**Given data:**
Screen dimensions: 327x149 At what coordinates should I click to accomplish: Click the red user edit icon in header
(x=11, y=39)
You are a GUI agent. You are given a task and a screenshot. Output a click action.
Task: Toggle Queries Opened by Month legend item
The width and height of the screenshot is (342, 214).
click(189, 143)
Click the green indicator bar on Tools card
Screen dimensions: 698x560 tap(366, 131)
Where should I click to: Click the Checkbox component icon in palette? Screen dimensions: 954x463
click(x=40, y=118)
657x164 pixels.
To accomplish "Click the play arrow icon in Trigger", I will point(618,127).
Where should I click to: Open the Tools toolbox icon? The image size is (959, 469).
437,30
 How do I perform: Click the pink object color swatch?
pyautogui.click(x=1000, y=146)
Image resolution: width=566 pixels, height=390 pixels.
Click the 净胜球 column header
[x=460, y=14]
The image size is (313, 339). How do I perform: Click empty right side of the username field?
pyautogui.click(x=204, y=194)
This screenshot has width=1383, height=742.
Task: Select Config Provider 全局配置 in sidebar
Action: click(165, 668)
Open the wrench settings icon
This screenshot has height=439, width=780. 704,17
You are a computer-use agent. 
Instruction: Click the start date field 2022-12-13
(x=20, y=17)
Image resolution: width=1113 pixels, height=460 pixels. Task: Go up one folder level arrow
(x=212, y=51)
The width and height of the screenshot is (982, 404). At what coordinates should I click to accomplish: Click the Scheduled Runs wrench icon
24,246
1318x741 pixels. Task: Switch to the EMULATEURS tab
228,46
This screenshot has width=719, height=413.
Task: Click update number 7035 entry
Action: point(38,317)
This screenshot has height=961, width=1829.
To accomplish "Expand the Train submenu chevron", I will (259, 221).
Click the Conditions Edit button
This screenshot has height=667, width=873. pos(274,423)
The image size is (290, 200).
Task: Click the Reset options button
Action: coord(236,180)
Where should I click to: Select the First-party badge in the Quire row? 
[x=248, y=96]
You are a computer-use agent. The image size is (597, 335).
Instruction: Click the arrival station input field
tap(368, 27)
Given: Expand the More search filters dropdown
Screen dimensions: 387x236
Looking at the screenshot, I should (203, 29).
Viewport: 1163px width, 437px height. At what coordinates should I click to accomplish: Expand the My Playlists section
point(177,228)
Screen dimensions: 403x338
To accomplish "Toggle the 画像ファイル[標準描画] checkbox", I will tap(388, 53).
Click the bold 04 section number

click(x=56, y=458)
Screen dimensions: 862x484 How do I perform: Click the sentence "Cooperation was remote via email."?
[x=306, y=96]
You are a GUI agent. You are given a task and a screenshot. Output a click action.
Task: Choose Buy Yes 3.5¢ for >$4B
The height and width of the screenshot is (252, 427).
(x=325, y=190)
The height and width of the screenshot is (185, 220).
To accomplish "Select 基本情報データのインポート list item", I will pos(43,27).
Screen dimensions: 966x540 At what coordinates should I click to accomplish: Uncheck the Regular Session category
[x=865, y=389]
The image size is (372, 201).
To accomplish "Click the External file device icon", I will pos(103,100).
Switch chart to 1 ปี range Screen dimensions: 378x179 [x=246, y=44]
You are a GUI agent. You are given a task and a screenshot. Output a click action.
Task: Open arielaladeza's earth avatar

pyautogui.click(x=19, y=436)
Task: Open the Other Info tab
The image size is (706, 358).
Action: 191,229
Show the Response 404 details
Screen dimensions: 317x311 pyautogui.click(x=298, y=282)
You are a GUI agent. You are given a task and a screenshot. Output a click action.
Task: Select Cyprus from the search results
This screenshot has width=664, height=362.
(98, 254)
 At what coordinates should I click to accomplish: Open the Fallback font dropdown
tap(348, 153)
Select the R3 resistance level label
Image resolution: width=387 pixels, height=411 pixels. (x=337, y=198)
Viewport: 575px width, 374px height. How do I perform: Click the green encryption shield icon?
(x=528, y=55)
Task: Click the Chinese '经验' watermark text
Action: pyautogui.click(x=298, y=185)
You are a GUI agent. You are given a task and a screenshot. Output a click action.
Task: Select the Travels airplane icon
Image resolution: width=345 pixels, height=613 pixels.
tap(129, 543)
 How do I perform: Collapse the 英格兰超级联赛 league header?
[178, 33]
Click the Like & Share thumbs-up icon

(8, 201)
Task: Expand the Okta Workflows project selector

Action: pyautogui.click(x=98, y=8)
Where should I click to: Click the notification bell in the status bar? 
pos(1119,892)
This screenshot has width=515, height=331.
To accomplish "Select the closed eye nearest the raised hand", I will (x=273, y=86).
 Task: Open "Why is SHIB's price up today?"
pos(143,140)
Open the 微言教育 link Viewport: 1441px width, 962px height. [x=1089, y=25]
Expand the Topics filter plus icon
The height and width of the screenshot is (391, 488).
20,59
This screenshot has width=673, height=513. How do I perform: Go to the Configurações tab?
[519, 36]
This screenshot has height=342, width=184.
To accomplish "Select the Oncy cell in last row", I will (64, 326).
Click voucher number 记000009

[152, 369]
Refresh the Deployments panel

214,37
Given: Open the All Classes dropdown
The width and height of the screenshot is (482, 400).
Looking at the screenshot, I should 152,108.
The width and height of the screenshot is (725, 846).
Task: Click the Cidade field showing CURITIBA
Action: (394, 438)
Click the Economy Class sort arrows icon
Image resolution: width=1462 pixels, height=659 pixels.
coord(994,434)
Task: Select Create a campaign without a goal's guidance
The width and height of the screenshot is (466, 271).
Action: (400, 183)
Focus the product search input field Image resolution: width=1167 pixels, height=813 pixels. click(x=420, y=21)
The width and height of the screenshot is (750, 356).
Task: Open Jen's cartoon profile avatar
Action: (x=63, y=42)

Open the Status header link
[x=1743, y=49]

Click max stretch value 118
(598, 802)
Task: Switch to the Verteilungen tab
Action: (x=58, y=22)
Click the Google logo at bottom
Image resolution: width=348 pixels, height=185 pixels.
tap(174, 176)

**What to do:** Every record, copied exactly, is the expected answer.

**The completed task:**
Screen dimensions: 327x149 At what coordinates should I click to accomplish: Click the red user edit icon in header
(x=11, y=39)
You are a GUI agent. You are given a task and a screenshot. Output a click action.
Task: Toggle Queries Opened by Month legend item
The width and height of the screenshot is (342, 214).
click(189, 143)
Click the green indicator bar on Tools card
Screen dimensions: 698x560 tap(366, 131)
Where should I click to: Click the Checkbox component icon in palette? Screen dimensions: 954x463
click(x=40, y=118)
657x164 pixels.
To accomplish "Click the play arrow icon in Trigger", I will point(618,127).
Where should I click to: Open the Tools toolbox icon? The image size is (959, 469).
437,30
 How do I perform: Click the pink object color swatch?
pyautogui.click(x=1000, y=146)
Image resolution: width=566 pixels, height=390 pixels.
Click the 净胜球 column header
[x=460, y=14]
The image size is (313, 339). How do I perform: Click empty right side of the username field?
pyautogui.click(x=204, y=194)
This screenshot has width=1383, height=742.
Task: Select Config Provider 全局配置 in sidebar
Action: click(165, 668)
Open the wrench settings icon
This screenshot has height=439, width=780. 704,17
You are a computer-use agent. 
Instruction: Click the start date field 2022-12-13
(x=20, y=17)
Image resolution: width=1113 pixels, height=460 pixels. Task: Go up one folder level arrow
(x=212, y=51)
The width and height of the screenshot is (982, 404). At what coordinates should I click to accomplish: Click the Scheduled Runs wrench icon
24,246
1318x741 pixels. Task: Switch to the EMULATEURS tab
228,46
This screenshot has width=719, height=413.
Task: Click update number 7035 entry
Action: point(38,317)
This screenshot has height=961, width=1829.
To accomplish "Expand the Train submenu chevron", I will (259, 221).
Click the Conditions Edit button
This screenshot has height=667, width=873. pos(274,423)
The image size is (290, 200).
Task: Click the Reset options button
Action: coord(236,180)
Where should I click to: Select the First-party badge in the Quire row? 
[x=248, y=96]
You are a computer-use agent. The image size is (597, 335).
Instruction: Click the arrival station input field
tap(368, 27)
Given: Expand the More search filters dropdown
Screen dimensions: 387x236
Looking at the screenshot, I should (203, 29).
Viewport: 1163px width, 437px height. At what coordinates should I click to accomplish: Expand the My Playlists section
point(177,228)
Screen dimensions: 403x338
To accomplish "Toggle the 画像ファイル[標準描画] checkbox", I will tap(388, 53).
Click the bold 04 section number

click(x=56, y=458)
Screen dimensions: 862x484 How do I perform: Click the sentence "Cooperation was remote via email."?
[x=306, y=96]
You are a GUI agent. You are given a task and a screenshot. Output a click action.
Task: Choose Buy Yes 3.5¢ for >$4B
The height and width of the screenshot is (252, 427).
(x=325, y=190)
The height and width of the screenshot is (185, 220).
To accomplish "Select 基本情報データのインポート list item", I will pos(43,27).
Screen dimensions: 966x540 At what coordinates should I click to accomplish: Uncheck the Regular Session category
[x=865, y=389]
The image size is (372, 201).
To accomplish "Click the External file device icon", I will pos(103,100).
Switch chart to 1 ปี range Screen dimensions: 378x179 [x=246, y=44]
You are a GUI agent. You are given a task and a screenshot. Output a click action.
Task: Open arielaladeza's earth avatar

pyautogui.click(x=19, y=436)
Task: Open the Other Info tab
The image size is (706, 358).
Action: 191,229
Show the Response 404 details
Screen dimensions: 317x311 pyautogui.click(x=298, y=282)
You are a GUI agent. You are given a task and a screenshot. Output a click action.
Task: Select Cyprus from the search results
This screenshot has width=664, height=362.
(98, 254)
 At what coordinates should I click to accomplish: Open the Fallback font dropdown
tap(348, 153)
Select the R3 resistance level label
Image resolution: width=387 pixels, height=411 pixels. (x=337, y=198)
Viewport: 575px width, 374px height. How do I perform: Click the green encryption shield icon?
(x=528, y=55)
Task: Click the Chinese '经验' watermark text
Action: pyautogui.click(x=298, y=185)
You are a GUI agent. You are given a task and a screenshot. Output a click action.
Task: Select the Travels airplane icon
Image resolution: width=345 pixels, height=613 pixels.
tap(129, 543)
 How do I perform: Collapse the 英格兰超级联赛 league header?
[178, 33]
Click the Like & Share thumbs-up icon

(8, 201)
Task: Expand the Okta Workflows project selector

Action: pyautogui.click(x=98, y=8)
Where should I click to: Click the notification bell in the status bar? 
pos(1119,892)
This screenshot has width=515, height=331.
To accomplish "Select the closed eye nearest the raised hand", I will (x=273, y=86).
 Task: Open "Why is SHIB's price up today?"
pos(143,140)
Open the 微言教育 link Viewport: 1441px width, 962px height. [x=1089, y=25]
Expand the Topics filter plus icon
The height and width of the screenshot is (391, 488).
20,59
This screenshot has width=673, height=513. How do I perform: Go to the Configurações tab?
[519, 36]
This screenshot has height=342, width=184.
To accomplish "Select the Oncy cell in last row", I will (64, 326).
Click voucher number 记000009

[152, 369]
Refresh the Deployments panel

214,37
Given: Open the All Classes dropdown
The width and height of the screenshot is (482, 400).
Looking at the screenshot, I should 152,108.
The width and height of the screenshot is (725, 846).
Task: Click the Cidade field showing CURITIBA
Action: (394, 438)
Click the Economy Class sort arrows icon
Image resolution: width=1462 pixels, height=659 pixels.
coord(994,434)
Task: Select Create a campaign without a goal's guidance
The width and height of the screenshot is (466, 271).
Action: (400, 183)
Focus the product search input field Image resolution: width=1167 pixels, height=813 pixels. click(x=420, y=21)
The width and height of the screenshot is (750, 356).
Task: Open Jen's cartoon profile avatar
Action: (x=63, y=42)

Open the Status header link
[x=1743, y=49]

Click max stretch value 118
(598, 802)
Task: Switch to the Verteilungen tab
Action: (x=58, y=22)
Click the Google logo at bottom
Image resolution: width=348 pixels, height=185 pixels.
tap(174, 176)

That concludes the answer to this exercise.